Se Archestrato di Gela, raffinato poeta e gastronomo del IV secolo a.C. consiglia l’acquisto di tranci di tonno “se a’ numi cena imbandissi, e ti convien comprarlo senza tardar, senza far lite al prezzo …” (Hedypatheia – “Gastronomia”), Francois Rabelais all’inizio del Rinascimento non dimentica di inserire la prelibata bottarga, l’uovo di tonno, nella dieta di Gargantua appena risvegliatosi (Gargantua e Pantagruel).

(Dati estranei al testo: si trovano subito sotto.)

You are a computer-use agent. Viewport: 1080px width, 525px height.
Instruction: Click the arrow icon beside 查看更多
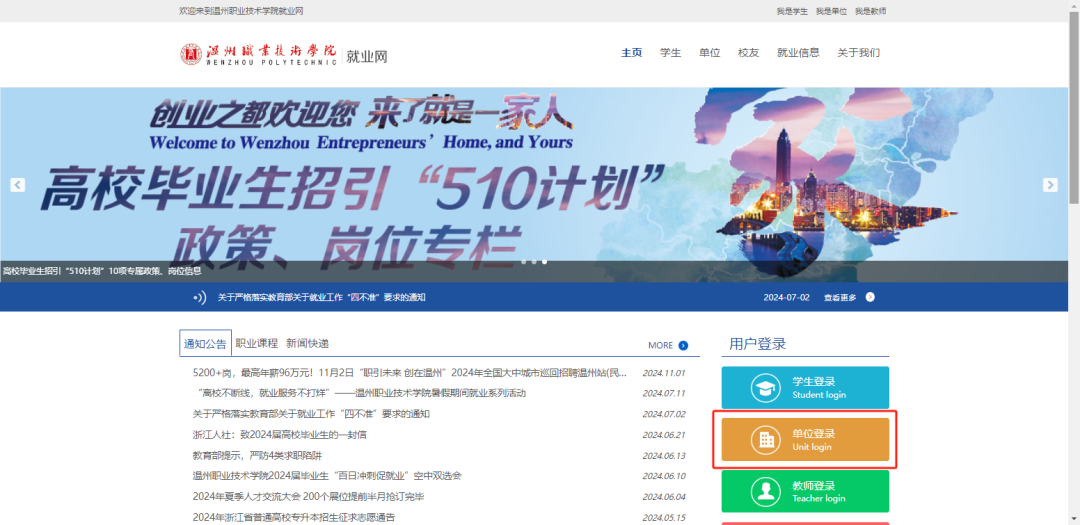click(x=870, y=297)
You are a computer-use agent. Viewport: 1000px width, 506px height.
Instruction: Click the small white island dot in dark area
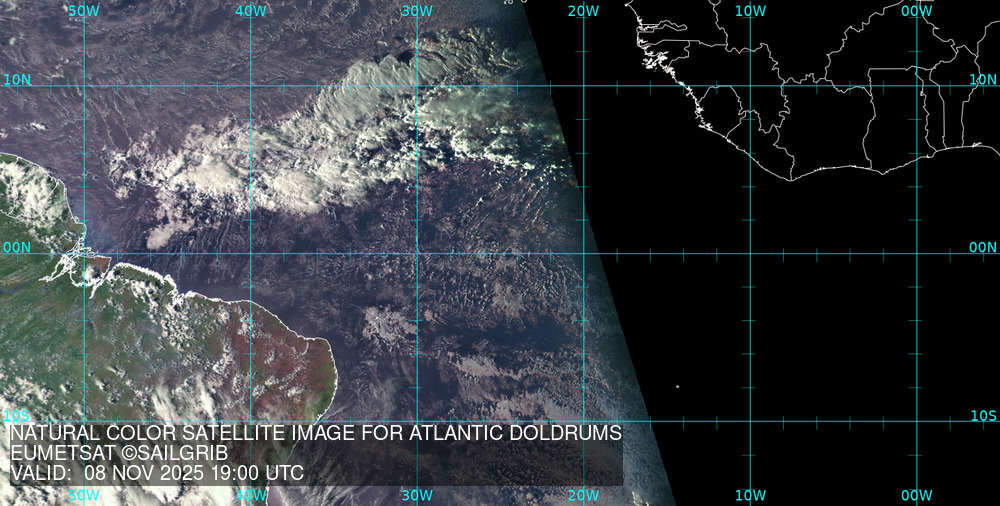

L’uovo di tonno, messo sotto sale e soppressato per farne uscire gli umori, è il simbolo dell’evoluzione in senso antropologico della gastronomia: quando il cibo da primordiale esigenza di sopravvivenza è divenuto occasione di convivio, allora sulle tavole sono arrivati anche quei prodotti che più del fabbisogno alimentare appagavano il gusto dei commensali.

Prelibatezza gastronomica raffinata, saporita, destinata alle mense più agiate rispetto alla popolare tunnina, pezzi di carne sotto sale o in salamoia, la bottarga del tonno ha seguito l’evoluzione dei costumi e delle economie mediterranee, caratterizzando il territorio ove tradizionalmente è stata prodotta; essendo destinata in buona parte alla esportazione sui mercati nazionali ed esteri, contribuisce a divulgarne la storia, la cultura, le tradizioni.